### Data extract ###

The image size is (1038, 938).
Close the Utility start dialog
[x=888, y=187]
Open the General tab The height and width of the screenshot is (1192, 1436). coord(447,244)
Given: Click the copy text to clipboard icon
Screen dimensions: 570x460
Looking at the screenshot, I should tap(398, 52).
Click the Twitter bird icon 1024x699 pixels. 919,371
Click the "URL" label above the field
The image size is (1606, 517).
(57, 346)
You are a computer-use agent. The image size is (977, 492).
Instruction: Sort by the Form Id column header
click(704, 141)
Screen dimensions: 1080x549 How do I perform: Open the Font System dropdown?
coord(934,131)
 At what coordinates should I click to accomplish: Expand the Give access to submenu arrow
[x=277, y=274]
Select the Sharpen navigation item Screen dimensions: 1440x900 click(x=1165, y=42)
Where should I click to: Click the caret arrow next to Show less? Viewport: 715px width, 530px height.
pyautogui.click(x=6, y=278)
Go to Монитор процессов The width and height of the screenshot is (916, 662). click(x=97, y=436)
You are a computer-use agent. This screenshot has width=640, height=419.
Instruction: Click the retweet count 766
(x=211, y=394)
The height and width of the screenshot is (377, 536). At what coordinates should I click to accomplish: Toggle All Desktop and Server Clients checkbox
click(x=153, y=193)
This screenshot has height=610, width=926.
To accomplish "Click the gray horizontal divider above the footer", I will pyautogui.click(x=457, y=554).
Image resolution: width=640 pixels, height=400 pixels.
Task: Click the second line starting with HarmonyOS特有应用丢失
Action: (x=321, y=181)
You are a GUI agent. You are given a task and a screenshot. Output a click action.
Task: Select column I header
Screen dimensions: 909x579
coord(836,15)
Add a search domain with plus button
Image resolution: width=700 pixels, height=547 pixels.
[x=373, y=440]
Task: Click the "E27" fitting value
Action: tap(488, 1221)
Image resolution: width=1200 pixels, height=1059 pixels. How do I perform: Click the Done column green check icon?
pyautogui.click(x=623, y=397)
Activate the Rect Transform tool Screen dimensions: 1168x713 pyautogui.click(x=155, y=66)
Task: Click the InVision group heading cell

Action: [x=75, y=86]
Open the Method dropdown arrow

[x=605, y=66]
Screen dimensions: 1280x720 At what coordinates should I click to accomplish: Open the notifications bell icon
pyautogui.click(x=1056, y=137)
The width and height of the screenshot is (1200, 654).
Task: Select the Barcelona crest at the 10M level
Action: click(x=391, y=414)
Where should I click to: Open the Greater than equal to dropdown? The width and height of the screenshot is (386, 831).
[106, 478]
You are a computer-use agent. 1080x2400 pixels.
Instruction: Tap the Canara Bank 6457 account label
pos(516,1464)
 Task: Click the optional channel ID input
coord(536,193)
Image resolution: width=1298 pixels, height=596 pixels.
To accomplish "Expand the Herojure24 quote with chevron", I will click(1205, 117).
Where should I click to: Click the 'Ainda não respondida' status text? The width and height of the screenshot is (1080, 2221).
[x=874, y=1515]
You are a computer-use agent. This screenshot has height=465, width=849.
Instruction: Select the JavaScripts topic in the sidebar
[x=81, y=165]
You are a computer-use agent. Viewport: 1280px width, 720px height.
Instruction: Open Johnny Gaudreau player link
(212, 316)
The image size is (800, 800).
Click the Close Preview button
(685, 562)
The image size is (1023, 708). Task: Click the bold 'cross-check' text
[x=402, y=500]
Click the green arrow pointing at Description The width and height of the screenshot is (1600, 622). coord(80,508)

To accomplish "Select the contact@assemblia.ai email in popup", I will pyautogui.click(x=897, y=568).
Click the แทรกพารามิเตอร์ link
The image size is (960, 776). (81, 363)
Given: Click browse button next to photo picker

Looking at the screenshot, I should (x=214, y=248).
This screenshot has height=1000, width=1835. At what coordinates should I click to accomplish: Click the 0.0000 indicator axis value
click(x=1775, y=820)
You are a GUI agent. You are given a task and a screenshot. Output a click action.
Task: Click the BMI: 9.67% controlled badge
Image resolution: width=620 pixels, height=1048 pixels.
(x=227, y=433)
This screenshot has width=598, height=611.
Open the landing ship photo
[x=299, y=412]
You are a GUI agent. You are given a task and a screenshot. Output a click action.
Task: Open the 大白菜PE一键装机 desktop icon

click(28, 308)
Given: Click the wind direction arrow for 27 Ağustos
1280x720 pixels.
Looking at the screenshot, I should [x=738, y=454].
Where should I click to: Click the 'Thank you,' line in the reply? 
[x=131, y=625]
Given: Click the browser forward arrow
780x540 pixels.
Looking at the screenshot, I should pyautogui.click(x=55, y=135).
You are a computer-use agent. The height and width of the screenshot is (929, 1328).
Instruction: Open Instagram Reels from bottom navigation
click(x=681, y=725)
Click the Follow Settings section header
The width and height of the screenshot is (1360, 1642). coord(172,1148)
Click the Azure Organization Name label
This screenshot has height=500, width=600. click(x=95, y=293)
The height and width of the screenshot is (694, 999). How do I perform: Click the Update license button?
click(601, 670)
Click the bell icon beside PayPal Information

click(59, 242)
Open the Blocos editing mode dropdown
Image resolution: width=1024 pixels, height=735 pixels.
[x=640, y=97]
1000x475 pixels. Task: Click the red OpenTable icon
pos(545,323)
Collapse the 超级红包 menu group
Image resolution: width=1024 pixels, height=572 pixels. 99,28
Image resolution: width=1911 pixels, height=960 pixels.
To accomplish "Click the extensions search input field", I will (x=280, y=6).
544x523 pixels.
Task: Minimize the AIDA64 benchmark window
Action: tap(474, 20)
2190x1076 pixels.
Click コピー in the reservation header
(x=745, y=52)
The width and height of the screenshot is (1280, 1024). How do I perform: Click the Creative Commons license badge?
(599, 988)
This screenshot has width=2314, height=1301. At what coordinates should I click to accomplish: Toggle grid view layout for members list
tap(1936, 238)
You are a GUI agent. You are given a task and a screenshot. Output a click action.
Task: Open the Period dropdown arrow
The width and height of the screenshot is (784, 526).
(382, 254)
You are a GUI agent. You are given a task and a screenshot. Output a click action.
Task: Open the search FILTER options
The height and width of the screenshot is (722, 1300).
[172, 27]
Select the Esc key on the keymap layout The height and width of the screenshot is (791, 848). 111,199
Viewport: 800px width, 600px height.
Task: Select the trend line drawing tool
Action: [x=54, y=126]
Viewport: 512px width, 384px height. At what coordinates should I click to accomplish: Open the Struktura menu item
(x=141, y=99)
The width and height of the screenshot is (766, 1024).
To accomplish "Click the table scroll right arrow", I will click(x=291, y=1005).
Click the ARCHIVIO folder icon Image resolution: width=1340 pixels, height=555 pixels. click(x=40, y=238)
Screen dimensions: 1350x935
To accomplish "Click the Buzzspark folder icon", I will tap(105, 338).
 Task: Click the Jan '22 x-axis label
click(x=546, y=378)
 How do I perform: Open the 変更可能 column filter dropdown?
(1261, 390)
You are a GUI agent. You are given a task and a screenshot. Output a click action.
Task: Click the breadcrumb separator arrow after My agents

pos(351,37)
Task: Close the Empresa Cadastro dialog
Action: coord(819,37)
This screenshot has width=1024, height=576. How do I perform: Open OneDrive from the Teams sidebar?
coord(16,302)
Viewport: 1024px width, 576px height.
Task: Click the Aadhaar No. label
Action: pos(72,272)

###

Please restate every record above word for word.

** Solution for this problem **
The image size is (1038, 938).
Close the Utility start dialog
[x=888, y=187]
Open the General tab The height and width of the screenshot is (1192, 1436). coord(447,244)
Given: Click the copy text to clipboard icon
Screen dimensions: 570x460
Looking at the screenshot, I should tap(398, 52).
Click the Twitter bird icon 1024x699 pixels. 919,371
Click the "URL" label above the field
The image size is (1606, 517).
(57, 346)
You are a computer-use agent. The image size is (977, 492).
Instruction: Sort by the Form Id column header
click(704, 141)
Screen dimensions: 1080x549 How do I perform: Open the Font System dropdown?
coord(934,131)
 At what coordinates should I click to accomplish: Expand the Give access to submenu arrow
[x=277, y=274]
Select the Sharpen navigation item Screen dimensions: 1440x900 click(x=1165, y=42)
Where should I click to: Click the caret arrow next to Show less? Viewport: 715px width, 530px height.
pyautogui.click(x=6, y=278)
Go to Монитор процессов The width and height of the screenshot is (916, 662). click(x=97, y=436)
You are a computer-use agent. This screenshot has width=640, height=419.
Instruction: Click the retweet count 766
(x=211, y=394)
The height and width of the screenshot is (377, 536). At what coordinates should I click to accomplish: Toggle All Desktop and Server Clients checkbox
click(x=153, y=193)
This screenshot has height=610, width=926.
To accomplish "Click the gray horizontal divider above the footer", I will pyautogui.click(x=457, y=554).
Image resolution: width=640 pixels, height=400 pixels.
Task: Click the second line starting with HarmonyOS特有应用丢失
Action: (x=321, y=181)
You are a GUI agent. You are given a task and a screenshot. Output a click action.
Task: Select column I header
Screen dimensions: 909x579
coord(836,15)
Add a search domain with plus button
Image resolution: width=700 pixels, height=547 pixels.
[x=373, y=440]
Task: Click the "E27" fitting value
Action: tap(488, 1221)
Image resolution: width=1200 pixels, height=1059 pixels. How do I perform: Click the Done column green check icon?
pyautogui.click(x=623, y=397)
Activate the Rect Transform tool Screen dimensions: 1168x713 pyautogui.click(x=155, y=66)
Task: Click the InVision group heading cell

Action: [x=75, y=86]
Open the Method dropdown arrow

[x=605, y=66]
Screen dimensions: 1280x720 At what coordinates should I click to accomplish: Open the notifications bell icon
pyautogui.click(x=1056, y=137)
The width and height of the screenshot is (1200, 654).
Task: Select the Barcelona crest at the 10M level
Action: click(x=391, y=414)
Where should I click to: Open the Greater than equal to dropdown? The width and height of the screenshot is (386, 831).
[106, 478]
You are a computer-use agent. 1080x2400 pixels.
Instruction: Tap the Canara Bank 6457 account label
pos(516,1464)
 Task: Click the optional channel ID input
coord(536,193)
Image resolution: width=1298 pixels, height=596 pixels.
To accomplish "Expand the Herojure24 quote with chevron", I will click(1205, 117).
Where should I click to: Click the 'Ainda não respondida' status text? The width and height of the screenshot is (1080, 2221).
[x=874, y=1515]
You are a computer-use agent. This screenshot has height=465, width=849.
Instruction: Select the JavaScripts topic in the sidebar
[x=81, y=165]
You are a computer-use agent. Viewport: 1280px width, 720px height.
Instruction: Open Johnny Gaudreau player link
(212, 316)
The image size is (800, 800).
Click the Close Preview button
(685, 562)
The image size is (1023, 708). Task: Click the bold 'cross-check' text
[x=402, y=500]
Click the green arrow pointing at Description The width and height of the screenshot is (1600, 622). coord(80,508)

To accomplish "Select the contact@assemblia.ai email in popup", I will pyautogui.click(x=897, y=568).
Click the แทรกพารามิเตอร์ link
The image size is (960, 776). (81, 363)
Given: Click browse button next to photo picker

Looking at the screenshot, I should (x=214, y=248).
This screenshot has height=1000, width=1835. At what coordinates should I click to accomplish: Click the 0.0000 indicator axis value
click(x=1775, y=820)
You are a GUI agent. You are given a task and a screenshot. Output a click action.
Task: Click the BMI: 9.67% controlled badge
Image resolution: width=620 pixels, height=1048 pixels.
(x=227, y=433)
This screenshot has width=598, height=611.
Open the landing ship photo
[x=299, y=412]
You are a GUI agent. You are given a task and a screenshot. Output a click action.
Task: Open the 大白菜PE一键装机 desktop icon

click(28, 308)
Given: Click the wind direction arrow for 27 Ağustos
1280x720 pixels.
Looking at the screenshot, I should [x=738, y=454].
Where should I click to: Click the 'Thank you,' line in the reply? 
[x=131, y=625]
Given: Click the browser forward arrow
780x540 pixels.
Looking at the screenshot, I should pyautogui.click(x=55, y=135).
You are a computer-use agent. The height and width of the screenshot is (929, 1328).
Instruction: Open Instagram Reels from bottom navigation
click(x=681, y=725)
Click the Follow Settings section header
The width and height of the screenshot is (1360, 1642). coord(172,1148)
Click the Azure Organization Name label
This screenshot has height=500, width=600. click(x=95, y=293)
The height and width of the screenshot is (694, 999). How do I perform: Click the Update license button?
click(601, 670)
Click the bell icon beside PayPal Information

click(59, 242)
Open the Blocos editing mode dropdown
Image resolution: width=1024 pixels, height=735 pixels.
[x=640, y=97]
1000x475 pixels. Task: Click the red OpenTable icon
pos(545,323)
Collapse the 超级红包 menu group
Image resolution: width=1024 pixels, height=572 pixels. 99,28
Image resolution: width=1911 pixels, height=960 pixels.
To accomplish "Click the extensions search input field", I will (x=280, y=6).
544x523 pixels.
Task: Minimize the AIDA64 benchmark window
Action: tap(474, 20)
2190x1076 pixels.
Click コピー in the reservation header
(x=745, y=52)
The width and height of the screenshot is (1280, 1024). How do I perform: Click the Creative Commons license badge?
(599, 988)
This screenshot has width=2314, height=1301. At what coordinates should I click to accomplish: Toggle grid view layout for members list
tap(1936, 238)
You are a GUI agent. You are given a task and a screenshot. Output a click action.
Task: Open the Period dropdown arrow
The width and height of the screenshot is (784, 526).
(382, 254)
You are a GUI agent. You are given a task and a screenshot. Output a click action.
Task: Open the search FILTER options
The height and width of the screenshot is (722, 1300).
[172, 27]
Select the Esc key on the keymap layout The height and width of the screenshot is (791, 848). 111,199
Viewport: 800px width, 600px height.
Task: Select the trend line drawing tool
Action: [x=54, y=126]
Viewport: 512px width, 384px height. At what coordinates should I click to accomplish: Open the Struktura menu item
(x=141, y=99)
The width and height of the screenshot is (766, 1024).
To accomplish "Click the table scroll right arrow", I will click(x=291, y=1005).
Click the ARCHIVIO folder icon Image resolution: width=1340 pixels, height=555 pixels. click(x=40, y=238)
Screen dimensions: 1350x935
To accomplish "Click the Buzzspark folder icon", I will tap(105, 338).
 Task: Click the Jan '22 x-axis label
click(x=546, y=378)
 How do I perform: Open the 変更可能 column filter dropdown?
(1261, 390)
You are a GUI agent. You are given a task and a screenshot. Output a click action.
Task: Click the breadcrumb separator arrow after My agents

pos(351,37)
Task: Close the Empresa Cadastro dialog
Action: coord(819,37)
This screenshot has width=1024, height=576. How do I perform: Open OneDrive from the Teams sidebar?
coord(16,302)
Viewport: 1024px width, 576px height.
Task: Click the Aadhaar No. label
Action: pos(72,272)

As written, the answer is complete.